Requirement: Please collect and copy every line in the items below that contains the string "Viewport", treating uppercase and lowercase as different.

Records from a data collection:

■ ■ ■

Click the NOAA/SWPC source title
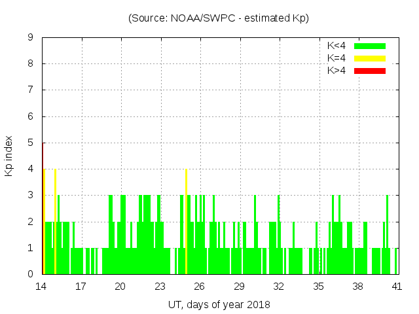The width and height of the screenshot is (419, 314). coord(219,18)
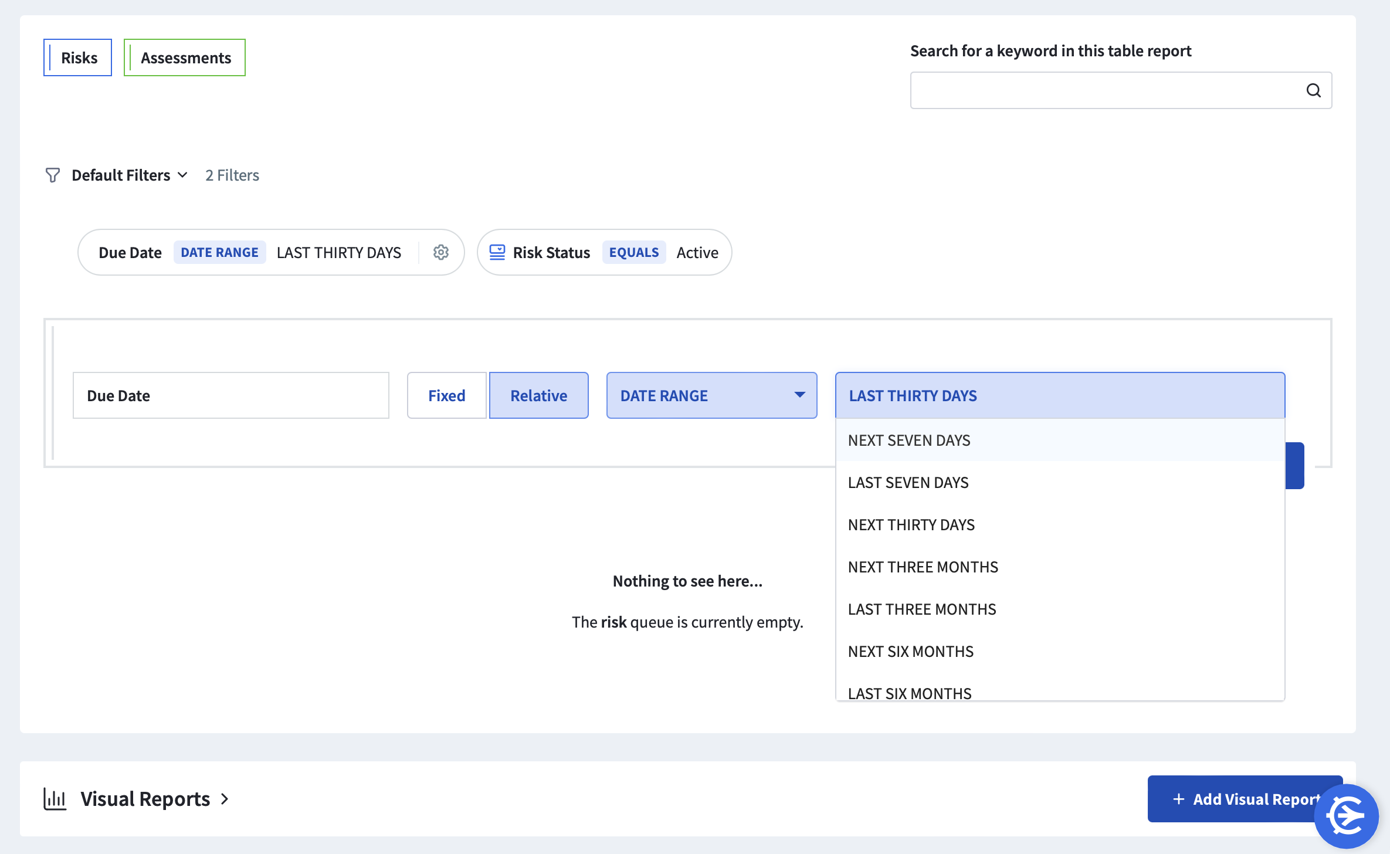Click the search magnifier icon
The height and width of the screenshot is (854, 1390).
click(x=1315, y=90)
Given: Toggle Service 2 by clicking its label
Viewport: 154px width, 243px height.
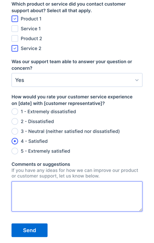Looking at the screenshot, I should point(31,48).
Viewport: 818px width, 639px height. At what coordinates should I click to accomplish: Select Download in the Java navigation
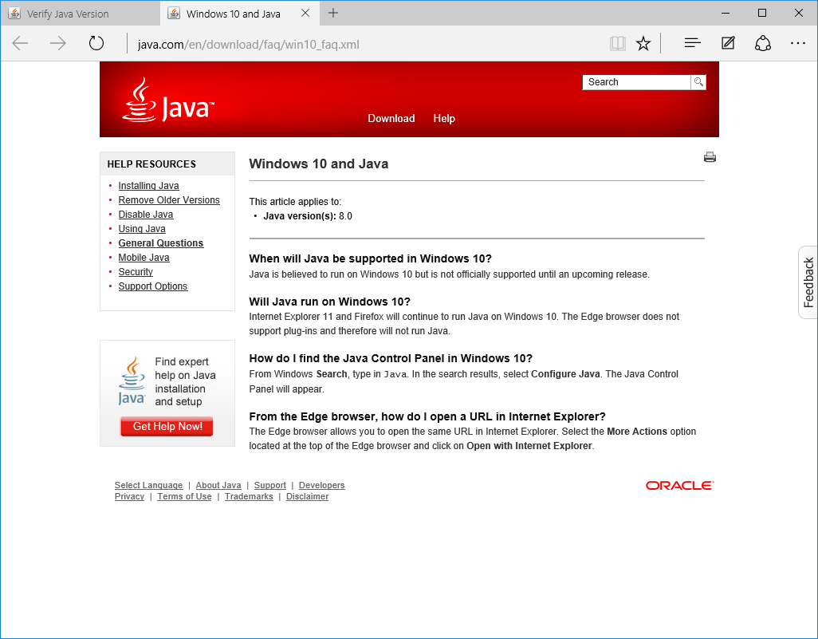tap(391, 118)
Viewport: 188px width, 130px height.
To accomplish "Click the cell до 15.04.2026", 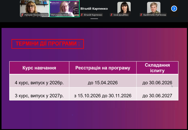I will pyautogui.click(x=103, y=83).
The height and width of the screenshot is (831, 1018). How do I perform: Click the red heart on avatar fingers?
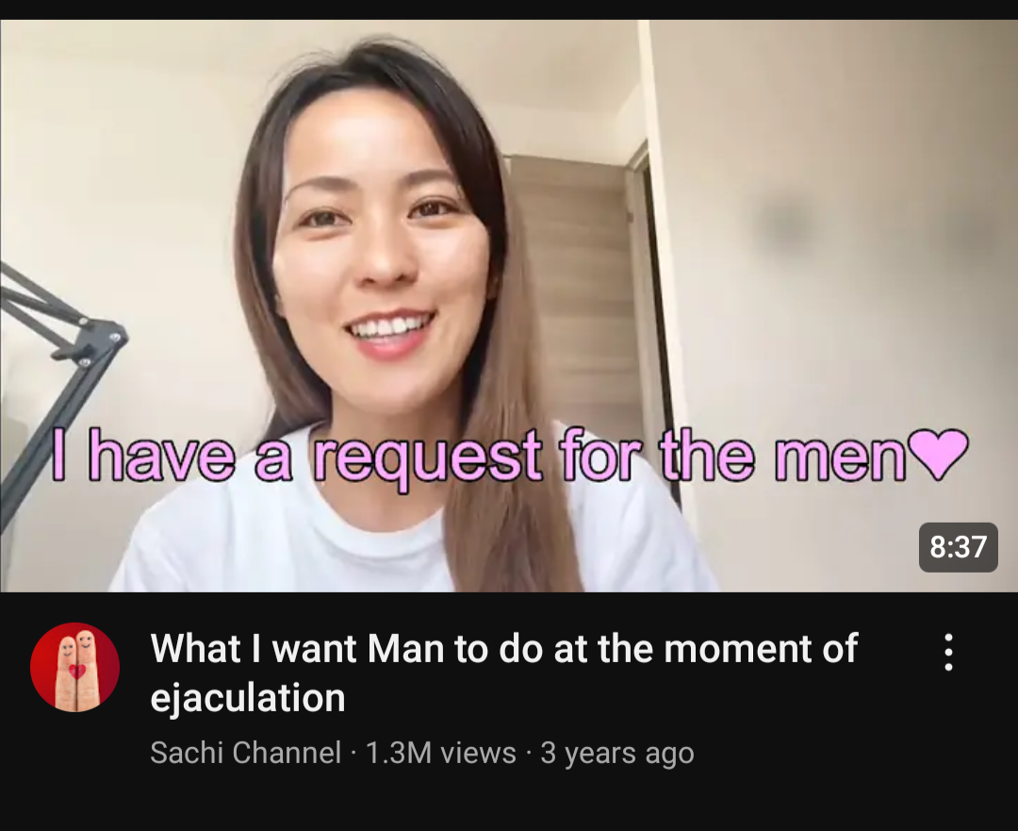click(x=77, y=672)
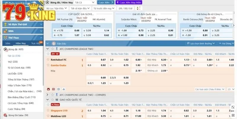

■ ■ ■

Written reply:
Viewport: 154px width, 243px height.
Viewport: 818px width, 639px height. At what coordinates should I click to accomplish: Select Download in the Java navigation
Viewport: 188px width, 130px height.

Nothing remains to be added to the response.